Extracted records: Begin

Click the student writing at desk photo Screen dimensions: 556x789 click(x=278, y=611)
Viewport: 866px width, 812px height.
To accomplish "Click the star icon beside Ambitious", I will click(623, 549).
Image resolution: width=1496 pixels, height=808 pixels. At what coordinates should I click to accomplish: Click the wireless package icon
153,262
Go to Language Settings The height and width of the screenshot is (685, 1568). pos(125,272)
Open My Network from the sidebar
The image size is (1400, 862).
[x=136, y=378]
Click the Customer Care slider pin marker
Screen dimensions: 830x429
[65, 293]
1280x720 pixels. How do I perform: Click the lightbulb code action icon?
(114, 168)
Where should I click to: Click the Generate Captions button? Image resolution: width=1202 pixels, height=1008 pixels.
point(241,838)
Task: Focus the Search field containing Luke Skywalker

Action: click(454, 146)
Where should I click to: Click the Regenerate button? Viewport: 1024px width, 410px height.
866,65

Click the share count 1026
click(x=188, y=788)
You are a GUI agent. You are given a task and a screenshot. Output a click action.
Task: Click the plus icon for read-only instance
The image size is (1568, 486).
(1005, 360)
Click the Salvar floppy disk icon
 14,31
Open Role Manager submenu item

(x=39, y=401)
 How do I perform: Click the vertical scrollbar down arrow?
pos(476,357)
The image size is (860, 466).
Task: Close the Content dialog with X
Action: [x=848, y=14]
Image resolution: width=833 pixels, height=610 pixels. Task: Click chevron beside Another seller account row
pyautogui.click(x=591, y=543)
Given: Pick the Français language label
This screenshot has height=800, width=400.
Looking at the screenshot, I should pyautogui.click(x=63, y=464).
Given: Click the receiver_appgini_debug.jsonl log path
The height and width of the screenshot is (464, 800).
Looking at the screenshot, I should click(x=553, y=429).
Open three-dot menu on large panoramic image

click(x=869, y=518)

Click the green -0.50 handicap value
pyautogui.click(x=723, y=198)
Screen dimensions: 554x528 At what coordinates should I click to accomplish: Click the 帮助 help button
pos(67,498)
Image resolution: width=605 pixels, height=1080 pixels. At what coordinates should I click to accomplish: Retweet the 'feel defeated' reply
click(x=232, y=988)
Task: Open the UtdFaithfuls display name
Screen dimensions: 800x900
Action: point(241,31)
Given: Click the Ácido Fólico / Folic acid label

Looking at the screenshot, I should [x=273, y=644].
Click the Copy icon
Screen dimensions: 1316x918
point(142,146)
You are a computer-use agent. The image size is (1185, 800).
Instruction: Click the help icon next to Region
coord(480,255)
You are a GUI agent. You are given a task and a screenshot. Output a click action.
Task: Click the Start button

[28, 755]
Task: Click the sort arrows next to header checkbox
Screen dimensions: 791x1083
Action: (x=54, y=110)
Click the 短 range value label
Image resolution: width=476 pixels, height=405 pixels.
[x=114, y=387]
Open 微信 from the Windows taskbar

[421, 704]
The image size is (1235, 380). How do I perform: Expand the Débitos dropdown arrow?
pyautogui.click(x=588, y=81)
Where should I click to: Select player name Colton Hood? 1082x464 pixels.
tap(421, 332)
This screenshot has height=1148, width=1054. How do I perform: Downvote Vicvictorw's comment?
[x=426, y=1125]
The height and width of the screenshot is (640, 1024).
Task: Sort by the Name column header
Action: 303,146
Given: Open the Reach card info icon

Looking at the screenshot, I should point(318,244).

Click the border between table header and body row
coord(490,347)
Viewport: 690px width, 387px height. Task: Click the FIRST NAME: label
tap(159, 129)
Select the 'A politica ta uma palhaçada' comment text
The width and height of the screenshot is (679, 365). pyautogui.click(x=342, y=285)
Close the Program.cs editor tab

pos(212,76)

Extracted records: End

--- Requirement ---
All of the records above are to be set down again exactly.

--- Response area ---
Click the student writing at desk photo Screen dimensions: 556x789 click(x=278, y=611)
Viewport: 866px width, 812px height.
To accomplish "Click the star icon beside Ambitious", I will click(623, 549).
Image resolution: width=1496 pixels, height=808 pixels. At what coordinates should I click to accomplish: Click the wireless package icon
153,262
Go to Language Settings The height and width of the screenshot is (685, 1568). pos(125,272)
Open My Network from the sidebar
The image size is (1400, 862).
[x=136, y=378]
Click the Customer Care slider pin marker
Screen dimensions: 830x429
[65, 293]
1280x720 pixels. How do I perform: Click the lightbulb code action icon?
(114, 168)
Where should I click to: Click the Generate Captions button? Image resolution: width=1202 pixels, height=1008 pixels.
point(241,838)
Task: Focus the Search field containing Luke Skywalker

Action: click(454, 146)
Where should I click to: Click the Regenerate button? Viewport: 1024px width, 410px height.
866,65

Click the share count 1026
click(x=188, y=788)
You are a GUI agent. You are given a task and a screenshot. Output a click action.
Task: Click the plus icon for read-only instance
The image size is (1568, 486).
(1005, 360)
Click the Salvar floppy disk icon
 14,31
Open Role Manager submenu item

(x=39, y=401)
 How do I perform: Click the vertical scrollbar down arrow?
pos(476,357)
The image size is (860, 466).
Task: Close the Content dialog with X
Action: [x=848, y=14]
Image resolution: width=833 pixels, height=610 pixels. Task: Click chevron beside Another seller account row
pyautogui.click(x=591, y=543)
Given: Pick the Français language label
This screenshot has height=800, width=400.
Looking at the screenshot, I should pyautogui.click(x=63, y=464).
Given: Click the receiver_appgini_debug.jsonl log path
The height and width of the screenshot is (464, 800).
Looking at the screenshot, I should click(x=553, y=429).
Open three-dot menu on large panoramic image

click(x=869, y=518)

Click the green -0.50 handicap value
pyautogui.click(x=723, y=198)
Screen dimensions: 554x528 At what coordinates should I click to accomplish: Click the 帮助 help button
pos(67,498)
Image resolution: width=605 pixels, height=1080 pixels. At what coordinates should I click to accomplish: Retweet the 'feel defeated' reply
click(x=232, y=988)
Task: Open the UtdFaithfuls display name
Screen dimensions: 800x900
Action: point(241,31)
Given: Click the Ácido Fólico / Folic acid label

Looking at the screenshot, I should [x=273, y=644].
Click the Copy icon
Screen dimensions: 1316x918
point(142,146)
You are a computer-use agent. The image size is (1185, 800).
Instruction: Click the help icon next to Region
coord(480,255)
You are a GUI agent. You are given a task and a screenshot. Output a click action.
Task: Click the Start button

[28, 755]
Task: Click the sort arrows next to header checkbox
Screen dimensions: 791x1083
Action: (x=54, y=110)
Click the 短 range value label
Image resolution: width=476 pixels, height=405 pixels.
[x=114, y=387]
Open 微信 from the Windows taskbar

[421, 704]
The image size is (1235, 380). How do I perform: Expand the Débitos dropdown arrow?
pyautogui.click(x=588, y=81)
Where should I click to: Select player name Colton Hood? 1082x464 pixels.
tap(421, 332)
This screenshot has height=1148, width=1054. How do I perform: Downvote Vicvictorw's comment?
[x=426, y=1125]
The height and width of the screenshot is (640, 1024).
Task: Sort by the Name column header
Action: 303,146
Given: Open the Reach card info icon

Looking at the screenshot, I should point(318,244).

Click the border between table header and body row
coord(490,347)
Viewport: 690px width, 387px height. Task: Click the FIRST NAME: label
tap(159, 129)
Select the 'A politica ta uma palhaçada' comment text
The width and height of the screenshot is (679, 365). pyautogui.click(x=342, y=285)
Close the Program.cs editor tab

pos(212,76)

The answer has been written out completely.